The Comité Français du Parfum offers seven major families of fragrance, each with many subgroups: citrus, floral, fougère (fern, but think wood and lavender), Chypre (oak moss blended with fruity floral), woody, amber (oriental), and leather. Pozsgai’s mission is to convert us to their powers. With his new company, 7scents.hu, he’s ‘making beautiful things available in Hungary for people who seek for everyday luxury moments with products that are niche and interesting’. He wants to show us how we can have fun with scents, how they can heighten our experience of everyday moments.
It’s not just about perfumes, though. Think scented ironing water, drawer liners, and porous tiles.

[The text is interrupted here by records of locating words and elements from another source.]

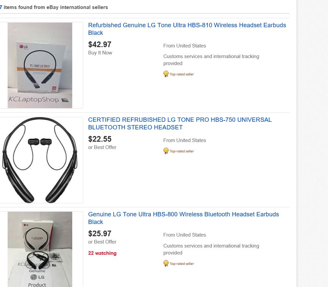Click "items found from eBay international sellers" heading

(56, 7)
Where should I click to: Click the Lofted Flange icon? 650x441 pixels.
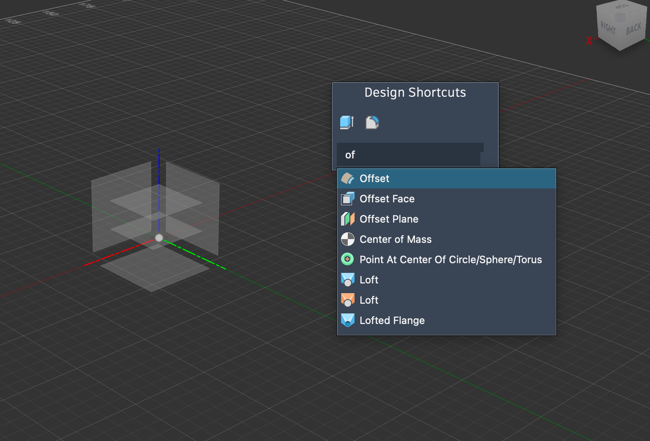click(347, 321)
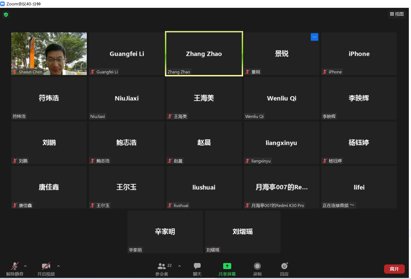Select the 刘熠瑶 participant tile
The width and height of the screenshot is (411, 279).
point(243,232)
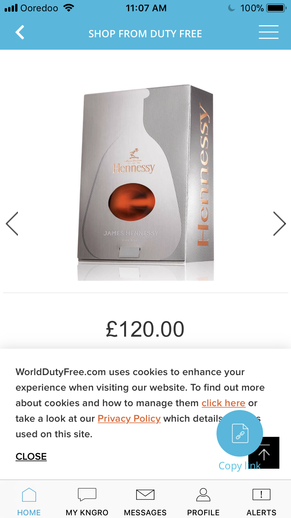Show the next product image
The width and height of the screenshot is (291, 518).
click(x=279, y=224)
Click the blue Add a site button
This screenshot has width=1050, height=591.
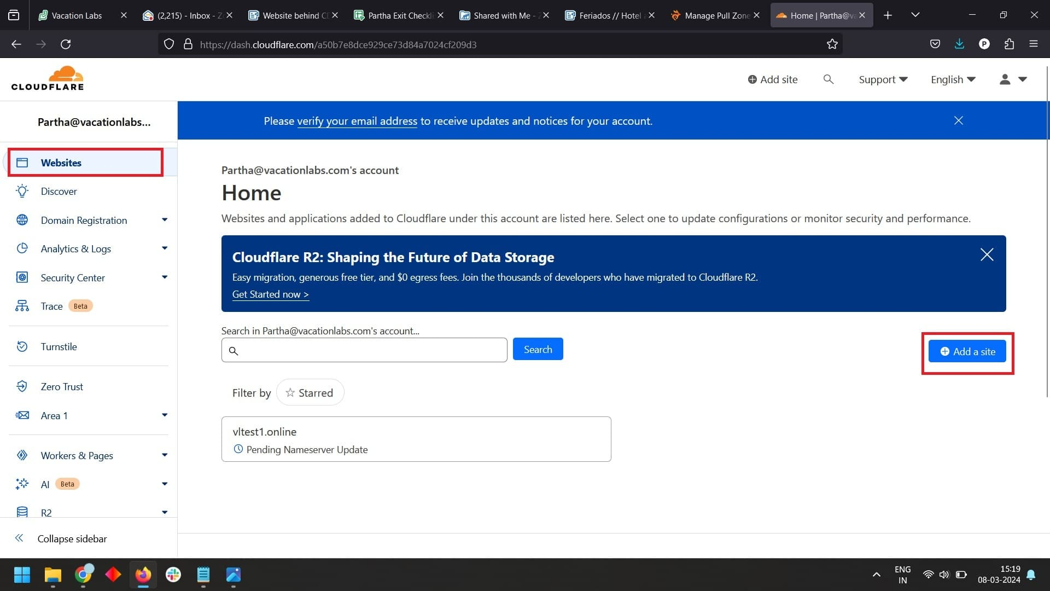coord(967,351)
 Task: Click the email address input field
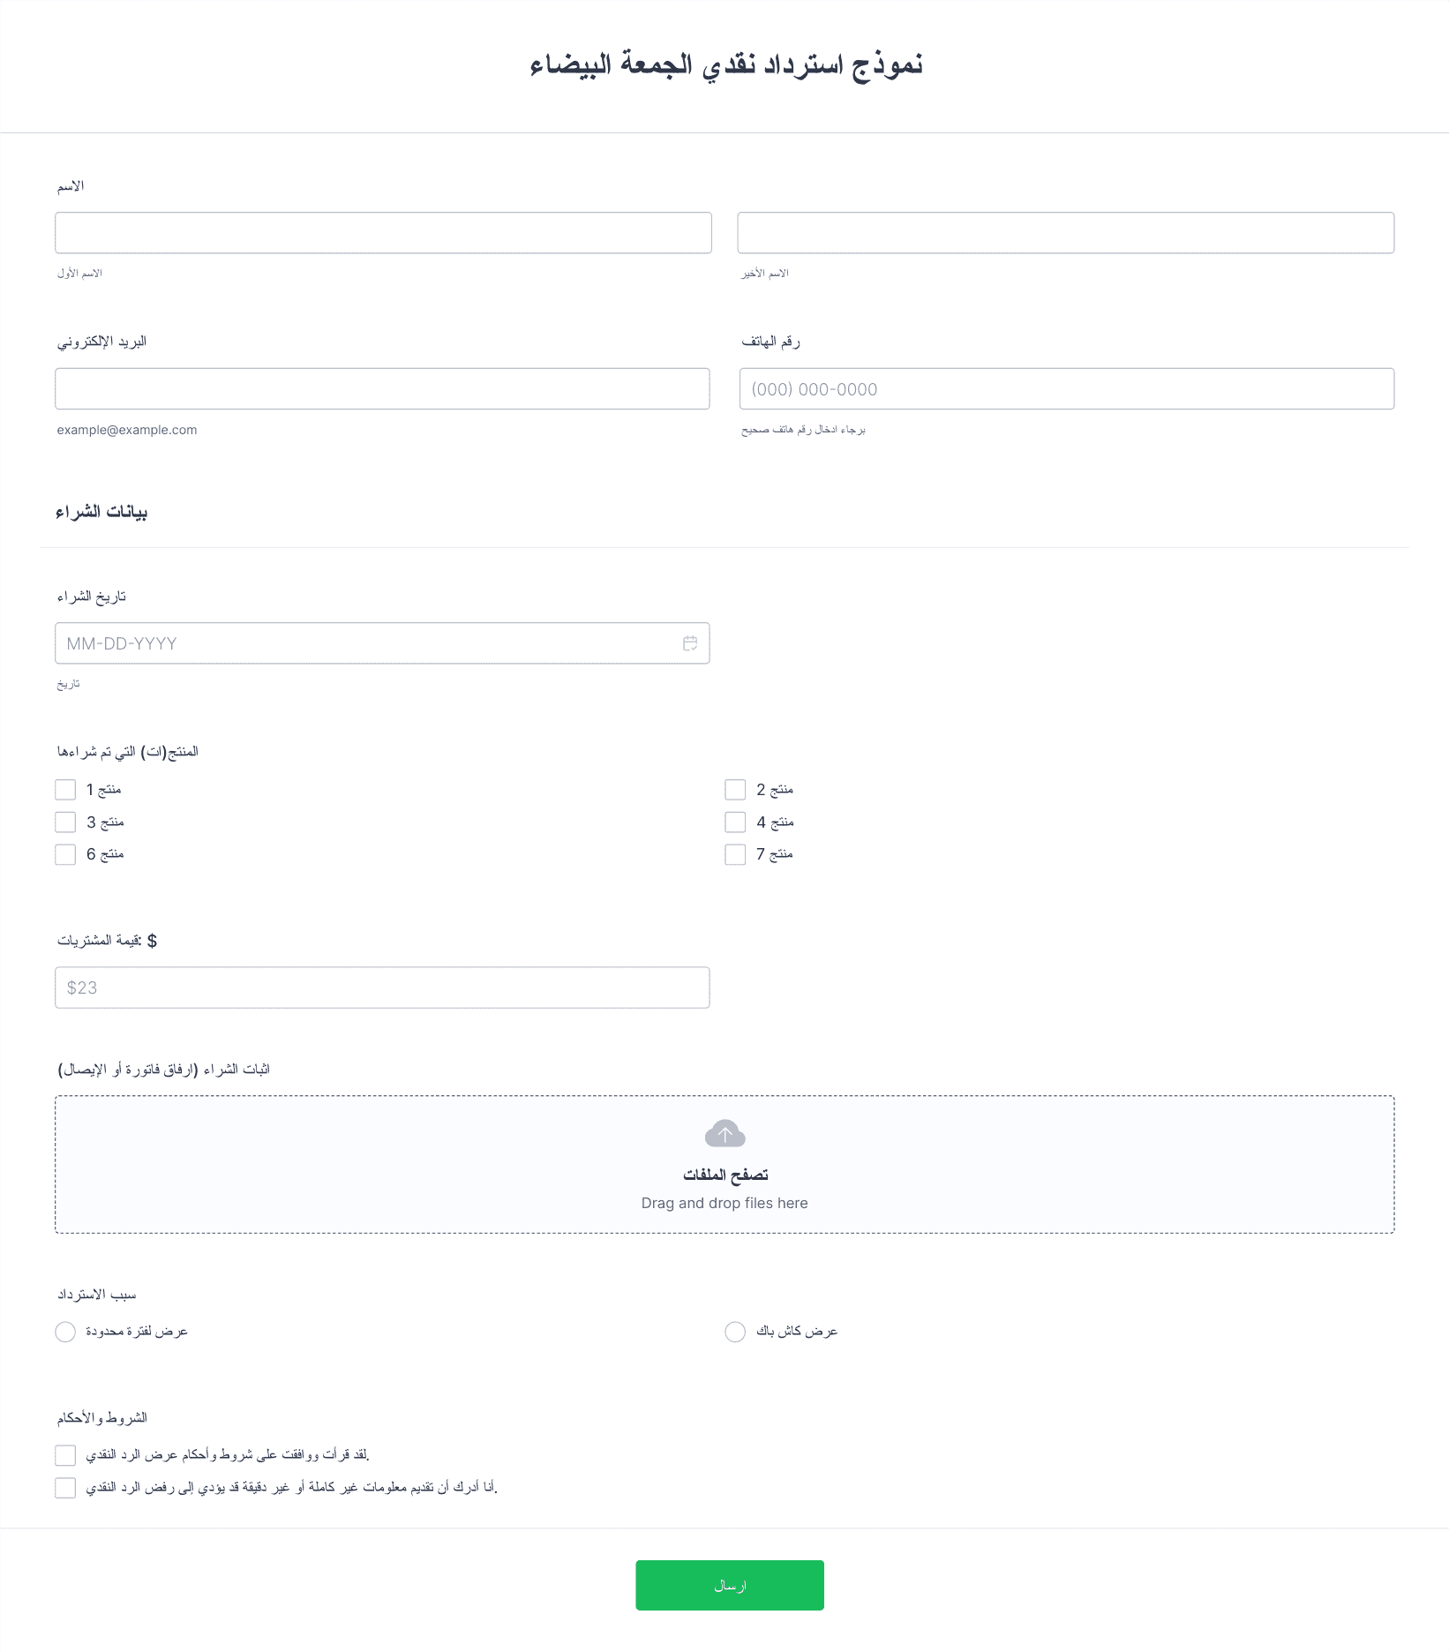pyautogui.click(x=382, y=389)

I’m a convert. In Doha last year, I spent my time in the fabulous Museum of Islamic Art not marvelling at the exhibitions, but completely subsumed by the smell of the place. My all-time favourite Tunisian got on the case, tracked down the smell, and presented me with a diffuser when we were leaving. Now, walking into my hallway in the village is like walking into that museum. I have a favourite French room spay that never fails to lift my mood. Three deep breaths and whatever angst I’m feeling is gone. And when I need to feel some Hawaiian heat, I break out the plumeria.
But what I really want to capture for 2020 is the essence of Ákos Pozsgai’s outlook on life: his quiet certainty that people are good, that life is good, and that despite the madness all will be well. If he can bottle the restorative sense of goodness that surrounds him, he’ll do well. In the meantime, there’s 7scents.hu. I’m hoping his online presence will morph into a bricks-and-mortar experience. Then you’ll know where to find me.